O sultão expeliu um profundo suspiro e pediu ao conselheiro que o ajudasse com um problema:
Com ar sóbrio, que lembrava os tempos em que comandava suas legiões pelas florestas que dividiam reinos desconhecidos, ordenou que o conselheiro construísse três caixas no mundo das idéias onde pudesse guardar seu presente, seu passado e seu futuro.
Desnorteado com tamanho desafio o conselheiro pediu licença para refletir a respeito e, rumando para seus aposentos, imaginou quem seria capaz de concluir tal empreitada.
Na manhã seguinte, de um pulo o conselheiro se pôs de pé. Correu até a sala dos tesouros e, dentre todas as jóias reluzentes que faziam seus próprios olhos brilharem, escolheu uma antiga lâmpada mágica que o sultão pilhara de um inimigo há muito falecido. O conselheiro esfregou a lâmpada na esperança que o gênio que lá jazia fosse capaz de ajudá-lo. Na verdade, aquela era a única esperança do homem.
Com um ribombar de trovões, em meio a uma nuvem azul cintilante, uma indefinida forma gasosa de olhos amarelados bradou:
- Clama por minha ajuda, mestre?
O conselheiro conteve a alegria que o pusera em nervos da cabeça aos pés, dizendo:
- Meu amo é seu amo. É para ele a ajuda que lhe rogo.

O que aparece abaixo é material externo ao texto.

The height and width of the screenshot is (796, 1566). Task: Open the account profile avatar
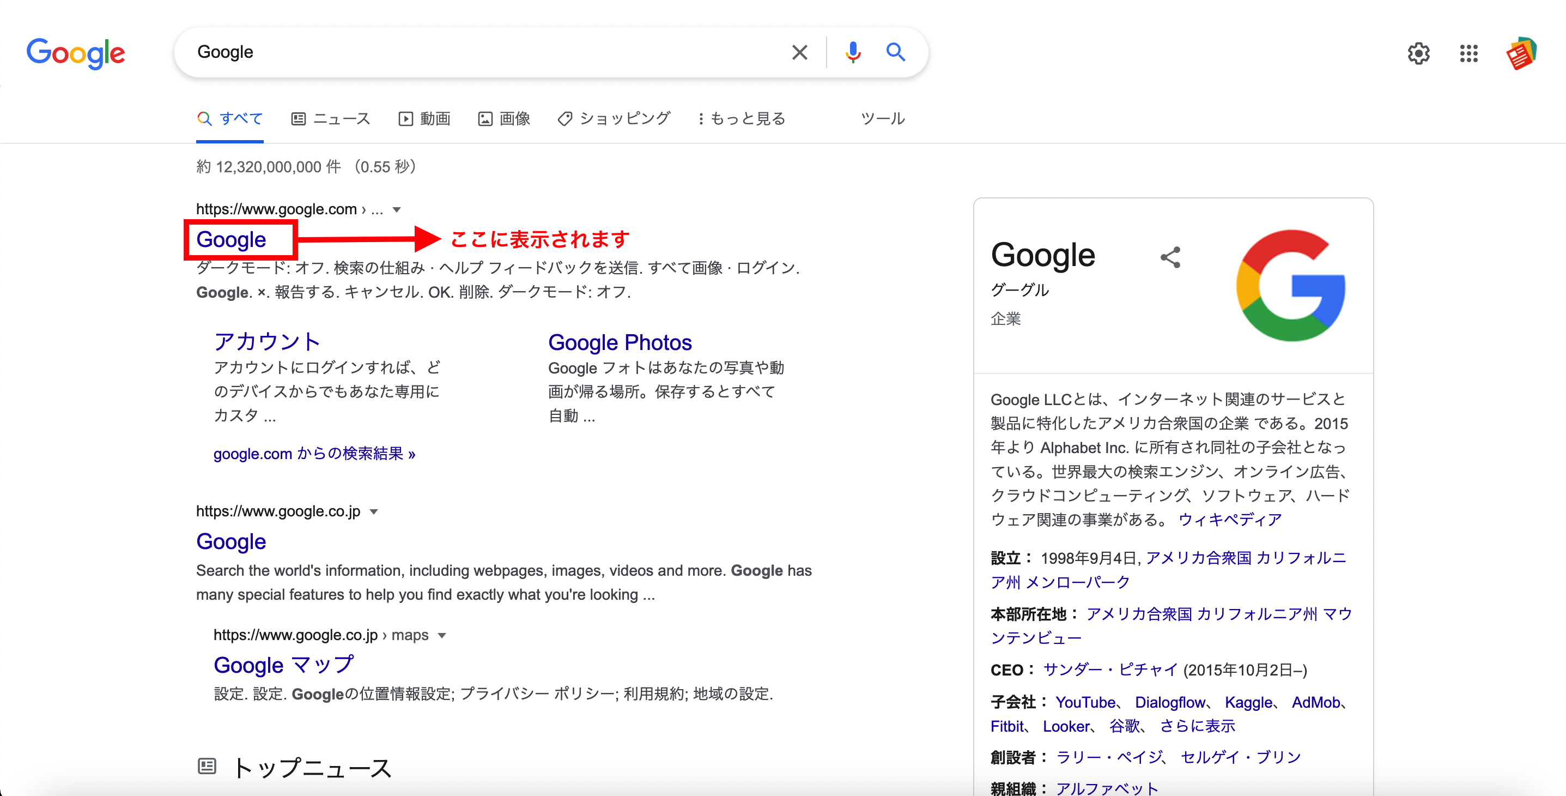click(x=1521, y=54)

- Aqui estou para servir a ambos – retrucou o espectro mágico.
- Meu amo alcança muitas primaveras e, após muito refletir, decidiu que é tempo de conservar melhor seu conhecimento. Ordenou-me que criasse três caixas no mundo das idéias, mas não disse como poderia fazê-lo. Preciso que construa uma caixa grande, inimaginavelmente colossal, para que meu senhor possa guardar todas as glórias que constroem seu passado. Para o presente, quero que empreenda uma caixa média, que possa armazenar tão somente o espírito de seu infindável intelecto, posto que o presente vive-se pouco, nascendo no futuro próximo e falecendo no imediato passado obscuro. E, como último refúgio, construa uma caixa modesta, onde possa caber o futuro de meu amo e senhor, posto que já possua idade muito avançada.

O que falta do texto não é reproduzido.